In the meantime, staying in a hotel, they tried to see as much of Rome as possible, since much of the city was still operating as normal.
“We just felt like nomads at that point,” she said.
She got updates from friends in Milan that the city was becoming more and more like a ghost town.
By Feb. 28, the number of people in Italy with coronavirus had spiked to 800.
“We found out that school will be online,” Arora said. “And then we were just confused as to what we should do.”
Arora said she initially still hoped she could return to Milan and participate in the online courses there, but then flights in and out of the city began to close and she was urged by both her parents and UMass Lowell to come home.
She arrived back in the states on March 4, and has been self-isolating, following the guidance from the UMass and the CDC for returning from travel to a country where there is widespread community transmission of coronavirus.
When school resumes, she will take her Italy classes online, with the exception of the lessons that were dependent on being on-location in Milan or in-person.
The daily change to how study abroad programs were functioning because of the outbreak in Europe wasn’t unique to students in Italy.
Emerson student Leah Jablo planned to spend spring break in Italy, traveling from the Netherlands where she was spending a semester at the college’s Kasteel Well program. But in mid-February, she and her classmates were advised to cancel travel to the country.
“You don’t know what any given city is going to look like day-to-day,” Jablo said in a recent interview from the Netherlands. “I think that’s what they’re afraid of, especially with Europe’s open borders policy — that anyone can carry the disease via train at any time. Also the fact that it takes two weeks to show symptoms. You don’t really know what a city looks like until it’s a little bit too late.”

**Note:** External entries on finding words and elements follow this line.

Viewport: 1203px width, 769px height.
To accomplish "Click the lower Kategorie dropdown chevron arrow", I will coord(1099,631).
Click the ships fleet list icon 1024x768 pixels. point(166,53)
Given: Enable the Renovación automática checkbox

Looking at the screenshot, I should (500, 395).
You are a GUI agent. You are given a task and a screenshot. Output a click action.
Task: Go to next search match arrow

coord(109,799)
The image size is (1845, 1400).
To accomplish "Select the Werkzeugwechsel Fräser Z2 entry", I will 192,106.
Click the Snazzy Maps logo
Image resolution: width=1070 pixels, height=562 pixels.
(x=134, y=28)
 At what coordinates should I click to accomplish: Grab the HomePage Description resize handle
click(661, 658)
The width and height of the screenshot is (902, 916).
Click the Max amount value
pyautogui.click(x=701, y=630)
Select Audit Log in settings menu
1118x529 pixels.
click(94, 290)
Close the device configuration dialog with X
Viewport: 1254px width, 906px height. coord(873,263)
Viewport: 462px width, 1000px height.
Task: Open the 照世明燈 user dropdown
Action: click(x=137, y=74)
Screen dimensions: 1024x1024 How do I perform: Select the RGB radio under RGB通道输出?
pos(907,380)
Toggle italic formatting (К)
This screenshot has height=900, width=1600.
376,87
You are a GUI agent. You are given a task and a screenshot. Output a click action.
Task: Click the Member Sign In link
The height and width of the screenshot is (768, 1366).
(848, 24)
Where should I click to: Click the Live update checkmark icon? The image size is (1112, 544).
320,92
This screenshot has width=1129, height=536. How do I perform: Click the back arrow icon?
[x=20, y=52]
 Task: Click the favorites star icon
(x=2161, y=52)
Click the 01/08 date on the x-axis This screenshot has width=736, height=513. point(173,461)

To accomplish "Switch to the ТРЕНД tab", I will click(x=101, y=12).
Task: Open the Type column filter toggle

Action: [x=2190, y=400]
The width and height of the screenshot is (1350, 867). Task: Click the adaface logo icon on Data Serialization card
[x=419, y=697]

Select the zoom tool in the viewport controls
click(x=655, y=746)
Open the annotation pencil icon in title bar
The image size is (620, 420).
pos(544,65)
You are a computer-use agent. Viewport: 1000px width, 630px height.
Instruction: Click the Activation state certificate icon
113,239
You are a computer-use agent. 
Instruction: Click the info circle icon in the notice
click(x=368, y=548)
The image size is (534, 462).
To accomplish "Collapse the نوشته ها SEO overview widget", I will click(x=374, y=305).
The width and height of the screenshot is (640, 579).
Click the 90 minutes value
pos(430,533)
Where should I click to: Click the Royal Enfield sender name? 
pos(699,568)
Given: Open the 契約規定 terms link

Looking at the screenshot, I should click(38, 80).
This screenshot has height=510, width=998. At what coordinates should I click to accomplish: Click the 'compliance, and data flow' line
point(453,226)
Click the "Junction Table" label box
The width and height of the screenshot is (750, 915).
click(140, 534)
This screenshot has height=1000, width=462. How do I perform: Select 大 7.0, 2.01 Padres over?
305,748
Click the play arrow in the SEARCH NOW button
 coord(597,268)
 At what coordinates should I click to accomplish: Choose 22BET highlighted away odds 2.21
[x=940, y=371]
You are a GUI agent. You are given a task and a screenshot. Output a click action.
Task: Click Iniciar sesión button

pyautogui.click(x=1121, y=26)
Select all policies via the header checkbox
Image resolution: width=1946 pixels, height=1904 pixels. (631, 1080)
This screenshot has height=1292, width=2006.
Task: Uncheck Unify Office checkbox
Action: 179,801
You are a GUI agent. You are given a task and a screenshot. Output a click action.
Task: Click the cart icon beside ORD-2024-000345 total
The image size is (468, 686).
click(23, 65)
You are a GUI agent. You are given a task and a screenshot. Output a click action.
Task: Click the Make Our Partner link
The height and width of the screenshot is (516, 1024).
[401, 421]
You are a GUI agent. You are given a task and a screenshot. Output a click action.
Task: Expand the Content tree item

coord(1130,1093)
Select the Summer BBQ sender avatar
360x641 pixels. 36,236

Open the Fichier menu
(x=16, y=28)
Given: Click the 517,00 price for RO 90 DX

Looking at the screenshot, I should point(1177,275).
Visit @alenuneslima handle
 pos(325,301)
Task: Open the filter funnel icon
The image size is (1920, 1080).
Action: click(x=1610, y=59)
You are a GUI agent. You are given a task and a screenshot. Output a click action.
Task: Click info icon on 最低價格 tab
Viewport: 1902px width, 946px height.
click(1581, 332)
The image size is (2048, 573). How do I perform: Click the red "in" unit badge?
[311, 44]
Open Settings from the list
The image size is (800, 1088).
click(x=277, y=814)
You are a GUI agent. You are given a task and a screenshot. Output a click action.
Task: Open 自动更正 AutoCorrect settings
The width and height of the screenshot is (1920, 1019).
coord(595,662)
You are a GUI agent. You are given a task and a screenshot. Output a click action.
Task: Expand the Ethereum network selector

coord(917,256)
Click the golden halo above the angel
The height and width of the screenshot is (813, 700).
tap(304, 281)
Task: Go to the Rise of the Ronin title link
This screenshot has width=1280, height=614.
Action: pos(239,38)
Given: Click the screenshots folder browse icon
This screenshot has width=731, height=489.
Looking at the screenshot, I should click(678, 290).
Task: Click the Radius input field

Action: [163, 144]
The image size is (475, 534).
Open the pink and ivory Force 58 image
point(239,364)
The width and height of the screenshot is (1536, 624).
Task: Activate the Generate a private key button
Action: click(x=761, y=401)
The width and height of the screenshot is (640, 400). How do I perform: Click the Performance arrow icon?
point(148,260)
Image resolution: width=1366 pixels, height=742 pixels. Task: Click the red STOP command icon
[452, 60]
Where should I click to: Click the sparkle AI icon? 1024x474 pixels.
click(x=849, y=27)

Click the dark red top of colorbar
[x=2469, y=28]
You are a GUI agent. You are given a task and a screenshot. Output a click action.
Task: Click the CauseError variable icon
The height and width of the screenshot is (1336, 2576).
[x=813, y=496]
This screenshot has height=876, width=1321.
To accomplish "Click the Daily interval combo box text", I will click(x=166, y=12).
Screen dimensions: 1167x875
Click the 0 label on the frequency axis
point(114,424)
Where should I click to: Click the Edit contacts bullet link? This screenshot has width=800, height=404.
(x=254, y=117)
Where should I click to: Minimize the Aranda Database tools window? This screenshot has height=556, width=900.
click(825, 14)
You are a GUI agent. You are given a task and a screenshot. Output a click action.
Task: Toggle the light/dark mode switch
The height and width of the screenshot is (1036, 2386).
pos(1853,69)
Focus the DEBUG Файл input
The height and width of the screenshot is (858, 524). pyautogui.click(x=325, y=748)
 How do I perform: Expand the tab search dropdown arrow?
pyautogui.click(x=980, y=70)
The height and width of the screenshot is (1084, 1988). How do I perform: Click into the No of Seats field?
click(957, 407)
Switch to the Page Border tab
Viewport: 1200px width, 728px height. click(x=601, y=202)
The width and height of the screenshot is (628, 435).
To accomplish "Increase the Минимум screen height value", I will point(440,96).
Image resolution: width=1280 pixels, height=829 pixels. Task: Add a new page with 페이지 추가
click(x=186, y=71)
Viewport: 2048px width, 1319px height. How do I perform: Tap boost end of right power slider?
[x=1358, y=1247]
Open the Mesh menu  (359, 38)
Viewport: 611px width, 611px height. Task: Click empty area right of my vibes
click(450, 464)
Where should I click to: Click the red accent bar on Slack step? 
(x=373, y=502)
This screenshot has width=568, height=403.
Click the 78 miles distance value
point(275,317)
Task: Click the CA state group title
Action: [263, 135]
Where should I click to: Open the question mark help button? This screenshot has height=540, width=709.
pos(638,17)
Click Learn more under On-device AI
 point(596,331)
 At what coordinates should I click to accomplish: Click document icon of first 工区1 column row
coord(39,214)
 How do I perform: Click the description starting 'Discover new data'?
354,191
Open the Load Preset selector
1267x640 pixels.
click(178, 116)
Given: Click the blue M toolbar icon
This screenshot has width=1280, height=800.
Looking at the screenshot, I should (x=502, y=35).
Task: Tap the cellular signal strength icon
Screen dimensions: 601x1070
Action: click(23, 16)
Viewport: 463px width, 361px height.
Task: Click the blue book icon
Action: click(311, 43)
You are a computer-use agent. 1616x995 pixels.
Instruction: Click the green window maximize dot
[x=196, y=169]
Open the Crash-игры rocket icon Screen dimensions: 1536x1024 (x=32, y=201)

The 20-year-old sophomore said she still hoped to travel locally. But on March 2, Emerson announced it was suspending the program in the Netherlands and would bring the students studying in Kasteel Well back to the Boston campus.
Jablo said she didn’t expect the measure.
“It’s just definitely really shocking,” she said. “I would have expected us to at least finish the semester here, even if they put a ban on travel.”
She said she wishes she could stay, but understood the concerns of the college, given the unknowns around the coronavirus and how quickly it spread.
“I do think traveling here in the Netherlands isn’t necessarily more unsafe than traveling around in California, in the states,” Jablo said. “I think that it’s definitely scary, but I think that we’re not necessarily less safe here than I would be at home. So I’m not very anxious to get home necessarily.”
While students waited to have travel booked back to U.S., they were told not to leave Well, she said. Students in the program will continue online classes when back in Boston with the Kasteel Well teachers.
“I definitely wish this experience played out differently than it did,” Jablo said. “Because I truly enjoy being here, and it definitely isn’t an experience that’s going to come around again. So everyone’s obviously bummed about that. But I’m just glad I was here while I was able to be and that I was still able to travel a little bit, even if not to all the places I originally wanted to … I feel satisfied with what I accomplished for sure.”
Days after speaking with Boston.com, Jablo arrived back in the U.S., where an increasing number of colleges, including Harvard and Amherst, are moving all classes online to prevent the spread of the virus.
Arora said she learned a lot from the experience and doesn’t feel like she lost anything with the end of her program abroad.
“It really taught me that sometimes you have to live in the moment and not overwork yourself [over] something in the future because the future is so uncertain,” Arora said. “I guess that’s why I’m not super upset about leaving the study abroad, because I feel like this is about something much greater than me. This just shows how crazy life can be, and if I just keep living in the past, it’s not useful. So I’m just focusing on the present.”